Content starts
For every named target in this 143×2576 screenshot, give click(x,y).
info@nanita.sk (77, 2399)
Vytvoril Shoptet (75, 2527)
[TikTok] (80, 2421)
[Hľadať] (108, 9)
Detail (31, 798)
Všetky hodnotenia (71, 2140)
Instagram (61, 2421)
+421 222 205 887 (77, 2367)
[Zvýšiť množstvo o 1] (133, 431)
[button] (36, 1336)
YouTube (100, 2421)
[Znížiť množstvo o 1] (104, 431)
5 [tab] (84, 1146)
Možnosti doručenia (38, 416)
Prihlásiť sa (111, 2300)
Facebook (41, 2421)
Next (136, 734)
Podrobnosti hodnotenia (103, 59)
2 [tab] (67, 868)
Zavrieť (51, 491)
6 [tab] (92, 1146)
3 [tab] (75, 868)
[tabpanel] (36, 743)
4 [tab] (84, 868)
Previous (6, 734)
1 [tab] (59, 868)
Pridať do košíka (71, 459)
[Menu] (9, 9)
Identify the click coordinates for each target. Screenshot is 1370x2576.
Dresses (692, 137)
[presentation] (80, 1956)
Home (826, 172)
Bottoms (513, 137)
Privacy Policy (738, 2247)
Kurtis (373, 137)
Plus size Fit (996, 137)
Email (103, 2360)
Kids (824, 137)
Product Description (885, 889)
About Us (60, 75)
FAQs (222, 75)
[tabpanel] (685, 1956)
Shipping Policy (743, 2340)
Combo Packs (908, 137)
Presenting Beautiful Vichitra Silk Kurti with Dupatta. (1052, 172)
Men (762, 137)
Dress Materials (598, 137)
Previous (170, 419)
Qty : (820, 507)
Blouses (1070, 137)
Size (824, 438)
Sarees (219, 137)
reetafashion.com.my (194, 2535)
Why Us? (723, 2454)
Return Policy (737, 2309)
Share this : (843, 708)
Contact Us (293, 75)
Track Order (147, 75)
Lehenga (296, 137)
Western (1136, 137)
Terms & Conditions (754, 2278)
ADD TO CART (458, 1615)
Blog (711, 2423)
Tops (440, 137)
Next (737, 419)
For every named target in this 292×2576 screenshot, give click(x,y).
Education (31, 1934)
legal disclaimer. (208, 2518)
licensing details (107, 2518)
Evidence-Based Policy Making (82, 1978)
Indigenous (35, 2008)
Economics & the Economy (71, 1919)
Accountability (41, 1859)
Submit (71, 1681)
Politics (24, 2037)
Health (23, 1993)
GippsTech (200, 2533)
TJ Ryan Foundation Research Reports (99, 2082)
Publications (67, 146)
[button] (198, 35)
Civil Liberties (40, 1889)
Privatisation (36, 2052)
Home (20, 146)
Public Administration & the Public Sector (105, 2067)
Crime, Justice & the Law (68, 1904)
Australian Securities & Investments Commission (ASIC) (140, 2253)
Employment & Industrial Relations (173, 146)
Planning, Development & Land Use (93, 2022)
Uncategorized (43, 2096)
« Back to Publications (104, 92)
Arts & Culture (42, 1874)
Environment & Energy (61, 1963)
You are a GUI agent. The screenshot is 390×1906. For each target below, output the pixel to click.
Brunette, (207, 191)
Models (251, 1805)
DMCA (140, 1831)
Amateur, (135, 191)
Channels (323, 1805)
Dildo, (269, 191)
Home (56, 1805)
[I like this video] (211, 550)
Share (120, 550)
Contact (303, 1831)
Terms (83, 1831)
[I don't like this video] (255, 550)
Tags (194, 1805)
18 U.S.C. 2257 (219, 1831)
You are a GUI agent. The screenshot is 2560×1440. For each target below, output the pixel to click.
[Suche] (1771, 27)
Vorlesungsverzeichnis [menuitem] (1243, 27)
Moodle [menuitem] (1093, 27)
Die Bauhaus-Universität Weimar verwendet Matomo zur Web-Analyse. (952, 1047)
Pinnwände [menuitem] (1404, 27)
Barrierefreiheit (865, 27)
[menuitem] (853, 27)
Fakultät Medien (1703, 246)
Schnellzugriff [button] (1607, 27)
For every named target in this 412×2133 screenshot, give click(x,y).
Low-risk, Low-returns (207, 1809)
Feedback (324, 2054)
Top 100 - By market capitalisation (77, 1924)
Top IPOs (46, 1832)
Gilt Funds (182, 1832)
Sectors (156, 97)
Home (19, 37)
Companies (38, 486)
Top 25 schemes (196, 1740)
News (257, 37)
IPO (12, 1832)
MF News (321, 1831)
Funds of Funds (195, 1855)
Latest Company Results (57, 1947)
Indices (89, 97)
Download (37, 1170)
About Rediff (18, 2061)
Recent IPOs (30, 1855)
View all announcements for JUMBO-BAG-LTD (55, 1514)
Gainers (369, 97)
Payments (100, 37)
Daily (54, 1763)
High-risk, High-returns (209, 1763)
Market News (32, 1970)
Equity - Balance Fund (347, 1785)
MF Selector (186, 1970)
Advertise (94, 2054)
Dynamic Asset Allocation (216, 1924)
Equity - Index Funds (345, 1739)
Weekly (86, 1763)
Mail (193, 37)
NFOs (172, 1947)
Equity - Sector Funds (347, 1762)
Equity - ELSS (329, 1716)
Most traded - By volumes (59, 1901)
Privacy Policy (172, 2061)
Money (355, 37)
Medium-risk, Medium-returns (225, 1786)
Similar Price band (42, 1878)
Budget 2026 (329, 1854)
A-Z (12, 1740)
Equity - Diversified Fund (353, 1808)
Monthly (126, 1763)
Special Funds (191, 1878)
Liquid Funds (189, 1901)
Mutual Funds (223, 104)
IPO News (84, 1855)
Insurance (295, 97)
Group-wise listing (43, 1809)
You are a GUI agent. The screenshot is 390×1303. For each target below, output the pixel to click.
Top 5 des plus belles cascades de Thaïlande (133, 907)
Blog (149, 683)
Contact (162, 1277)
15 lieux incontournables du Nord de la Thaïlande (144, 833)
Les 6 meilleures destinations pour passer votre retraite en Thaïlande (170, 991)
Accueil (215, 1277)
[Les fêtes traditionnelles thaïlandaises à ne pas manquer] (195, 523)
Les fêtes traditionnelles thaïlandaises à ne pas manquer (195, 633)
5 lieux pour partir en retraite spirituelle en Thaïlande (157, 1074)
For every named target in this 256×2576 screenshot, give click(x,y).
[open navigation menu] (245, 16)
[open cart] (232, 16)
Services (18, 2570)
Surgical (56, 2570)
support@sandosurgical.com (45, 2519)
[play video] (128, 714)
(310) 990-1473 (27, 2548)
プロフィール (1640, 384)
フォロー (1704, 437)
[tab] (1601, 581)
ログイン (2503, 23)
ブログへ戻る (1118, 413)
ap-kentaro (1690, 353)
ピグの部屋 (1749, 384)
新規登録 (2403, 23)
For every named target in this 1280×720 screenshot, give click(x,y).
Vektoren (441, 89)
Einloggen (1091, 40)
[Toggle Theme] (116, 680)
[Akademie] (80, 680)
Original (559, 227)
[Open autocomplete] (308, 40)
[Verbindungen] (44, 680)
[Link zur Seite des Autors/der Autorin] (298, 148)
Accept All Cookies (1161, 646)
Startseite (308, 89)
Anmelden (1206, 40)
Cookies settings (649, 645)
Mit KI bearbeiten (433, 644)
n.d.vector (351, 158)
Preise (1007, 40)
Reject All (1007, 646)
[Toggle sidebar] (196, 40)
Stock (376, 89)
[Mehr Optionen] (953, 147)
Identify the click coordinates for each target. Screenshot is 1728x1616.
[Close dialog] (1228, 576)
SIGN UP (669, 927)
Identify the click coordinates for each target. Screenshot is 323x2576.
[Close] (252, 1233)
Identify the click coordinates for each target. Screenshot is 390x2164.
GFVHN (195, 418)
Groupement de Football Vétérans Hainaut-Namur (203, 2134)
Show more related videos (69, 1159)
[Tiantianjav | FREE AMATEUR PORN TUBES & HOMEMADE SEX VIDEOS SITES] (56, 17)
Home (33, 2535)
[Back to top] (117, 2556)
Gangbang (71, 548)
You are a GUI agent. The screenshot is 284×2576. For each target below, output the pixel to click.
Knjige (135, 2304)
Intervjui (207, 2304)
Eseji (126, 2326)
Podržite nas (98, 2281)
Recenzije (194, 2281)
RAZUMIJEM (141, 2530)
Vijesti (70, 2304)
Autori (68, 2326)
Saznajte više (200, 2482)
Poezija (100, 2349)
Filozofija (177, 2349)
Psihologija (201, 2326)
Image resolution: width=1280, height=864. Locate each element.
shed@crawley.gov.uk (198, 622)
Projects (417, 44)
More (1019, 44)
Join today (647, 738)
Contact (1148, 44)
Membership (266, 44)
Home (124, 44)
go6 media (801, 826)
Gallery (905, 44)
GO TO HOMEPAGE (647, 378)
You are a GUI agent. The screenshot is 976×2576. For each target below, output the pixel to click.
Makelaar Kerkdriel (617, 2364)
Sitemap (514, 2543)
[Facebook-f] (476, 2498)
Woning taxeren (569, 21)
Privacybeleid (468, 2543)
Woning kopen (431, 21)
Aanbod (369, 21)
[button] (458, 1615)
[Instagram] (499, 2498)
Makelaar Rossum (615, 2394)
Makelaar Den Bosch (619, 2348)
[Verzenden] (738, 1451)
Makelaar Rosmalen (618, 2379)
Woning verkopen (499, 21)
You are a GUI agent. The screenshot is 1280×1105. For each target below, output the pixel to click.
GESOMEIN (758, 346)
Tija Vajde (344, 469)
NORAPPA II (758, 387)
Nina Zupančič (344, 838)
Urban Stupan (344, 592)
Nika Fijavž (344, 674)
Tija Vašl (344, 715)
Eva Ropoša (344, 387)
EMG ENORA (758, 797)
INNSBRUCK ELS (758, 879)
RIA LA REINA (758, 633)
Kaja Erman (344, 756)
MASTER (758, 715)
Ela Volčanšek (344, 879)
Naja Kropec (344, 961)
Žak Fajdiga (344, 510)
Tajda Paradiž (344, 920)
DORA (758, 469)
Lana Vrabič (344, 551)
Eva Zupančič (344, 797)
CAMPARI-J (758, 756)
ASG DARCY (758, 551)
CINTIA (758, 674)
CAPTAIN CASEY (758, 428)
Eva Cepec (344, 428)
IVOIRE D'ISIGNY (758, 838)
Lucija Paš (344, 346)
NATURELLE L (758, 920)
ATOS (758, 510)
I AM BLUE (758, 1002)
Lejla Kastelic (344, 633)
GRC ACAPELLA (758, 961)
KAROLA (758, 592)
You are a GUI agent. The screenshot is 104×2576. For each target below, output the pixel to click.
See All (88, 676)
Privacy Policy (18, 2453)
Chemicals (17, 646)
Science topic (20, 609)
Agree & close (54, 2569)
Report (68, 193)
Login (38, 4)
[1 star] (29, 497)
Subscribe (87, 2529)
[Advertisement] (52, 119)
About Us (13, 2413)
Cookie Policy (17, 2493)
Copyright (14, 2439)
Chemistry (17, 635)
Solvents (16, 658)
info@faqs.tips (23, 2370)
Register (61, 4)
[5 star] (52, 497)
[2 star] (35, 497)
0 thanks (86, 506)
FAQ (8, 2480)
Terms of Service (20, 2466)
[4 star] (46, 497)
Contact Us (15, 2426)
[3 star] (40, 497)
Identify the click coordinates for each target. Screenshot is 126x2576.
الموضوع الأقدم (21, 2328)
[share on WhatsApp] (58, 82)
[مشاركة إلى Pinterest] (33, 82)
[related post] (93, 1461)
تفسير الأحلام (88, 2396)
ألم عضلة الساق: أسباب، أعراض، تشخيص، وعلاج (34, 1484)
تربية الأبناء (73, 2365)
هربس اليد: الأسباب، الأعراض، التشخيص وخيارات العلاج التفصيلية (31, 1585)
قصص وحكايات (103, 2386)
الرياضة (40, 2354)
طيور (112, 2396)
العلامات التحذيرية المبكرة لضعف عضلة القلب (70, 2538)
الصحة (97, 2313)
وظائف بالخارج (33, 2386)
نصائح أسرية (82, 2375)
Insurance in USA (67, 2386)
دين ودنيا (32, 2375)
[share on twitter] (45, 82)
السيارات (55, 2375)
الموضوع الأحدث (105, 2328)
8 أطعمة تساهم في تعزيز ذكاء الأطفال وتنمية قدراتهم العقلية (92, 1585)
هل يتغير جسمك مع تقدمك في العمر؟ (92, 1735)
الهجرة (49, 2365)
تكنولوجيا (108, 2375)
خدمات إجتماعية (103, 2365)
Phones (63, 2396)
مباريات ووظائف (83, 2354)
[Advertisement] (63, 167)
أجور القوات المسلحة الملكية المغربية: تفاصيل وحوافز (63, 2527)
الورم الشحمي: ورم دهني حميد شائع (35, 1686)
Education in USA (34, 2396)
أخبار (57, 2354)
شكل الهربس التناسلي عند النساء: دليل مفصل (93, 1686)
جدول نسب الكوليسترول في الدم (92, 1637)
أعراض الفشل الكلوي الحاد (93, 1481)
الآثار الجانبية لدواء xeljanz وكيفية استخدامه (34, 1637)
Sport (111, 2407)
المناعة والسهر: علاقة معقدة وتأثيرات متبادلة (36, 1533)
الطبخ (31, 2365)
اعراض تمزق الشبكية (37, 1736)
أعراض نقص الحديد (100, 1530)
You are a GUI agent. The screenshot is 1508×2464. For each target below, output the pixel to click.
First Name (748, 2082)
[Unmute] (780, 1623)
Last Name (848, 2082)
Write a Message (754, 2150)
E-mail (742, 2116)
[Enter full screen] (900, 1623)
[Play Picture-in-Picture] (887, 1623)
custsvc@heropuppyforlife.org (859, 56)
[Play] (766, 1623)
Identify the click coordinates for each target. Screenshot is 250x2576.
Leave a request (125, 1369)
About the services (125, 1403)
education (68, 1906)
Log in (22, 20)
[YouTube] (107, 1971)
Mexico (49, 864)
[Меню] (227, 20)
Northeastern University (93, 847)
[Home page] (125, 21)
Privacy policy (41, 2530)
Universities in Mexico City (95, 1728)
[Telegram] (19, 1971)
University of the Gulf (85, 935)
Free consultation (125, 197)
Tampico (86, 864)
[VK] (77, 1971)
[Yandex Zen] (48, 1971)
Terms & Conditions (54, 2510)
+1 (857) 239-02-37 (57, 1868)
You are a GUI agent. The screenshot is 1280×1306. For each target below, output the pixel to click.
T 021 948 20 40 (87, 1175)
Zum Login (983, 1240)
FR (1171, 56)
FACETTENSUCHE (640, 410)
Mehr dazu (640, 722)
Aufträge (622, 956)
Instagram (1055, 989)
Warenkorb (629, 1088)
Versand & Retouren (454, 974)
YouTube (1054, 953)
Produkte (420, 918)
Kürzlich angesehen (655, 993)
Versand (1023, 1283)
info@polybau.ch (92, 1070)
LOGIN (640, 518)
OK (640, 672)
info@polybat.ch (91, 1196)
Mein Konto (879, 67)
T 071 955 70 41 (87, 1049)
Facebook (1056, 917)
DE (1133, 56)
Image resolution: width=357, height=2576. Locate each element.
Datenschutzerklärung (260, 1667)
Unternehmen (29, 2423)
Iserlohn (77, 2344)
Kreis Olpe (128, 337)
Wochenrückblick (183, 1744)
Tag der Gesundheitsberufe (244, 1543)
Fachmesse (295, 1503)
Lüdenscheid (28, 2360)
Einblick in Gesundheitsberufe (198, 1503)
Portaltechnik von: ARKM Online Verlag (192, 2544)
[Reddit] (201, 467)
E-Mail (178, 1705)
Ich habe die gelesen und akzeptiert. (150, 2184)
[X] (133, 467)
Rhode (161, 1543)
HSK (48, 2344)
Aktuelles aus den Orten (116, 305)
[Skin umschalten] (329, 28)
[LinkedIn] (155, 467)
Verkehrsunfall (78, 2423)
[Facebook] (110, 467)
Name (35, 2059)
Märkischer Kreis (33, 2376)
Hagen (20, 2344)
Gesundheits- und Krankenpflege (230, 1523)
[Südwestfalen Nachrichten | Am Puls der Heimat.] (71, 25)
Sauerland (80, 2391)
Content ends
### EXERCISE DESCRIPTION
Exactly as written, reproduce the lines of the data above from the first line through the line where "[Znížiť množstvo o 1] (104, 431)" appears.

### RESPONSE TO THE TASK
For every named target in this 143×2576 screenshot, give click(x,y).
info@nanita.sk (77, 2399)
Vytvoril Shoptet (75, 2527)
[TikTok] (80, 2421)
[Hľadať] (108, 9)
Detail (31, 798)
Všetky hodnotenia (71, 2140)
Instagram (61, 2421)
+421 222 205 887 (77, 2367)
[Zvýšiť množstvo o 1] (133, 431)
[button] (36, 1336)
YouTube (100, 2421)
[Znížiť množstvo o 1] (104, 431)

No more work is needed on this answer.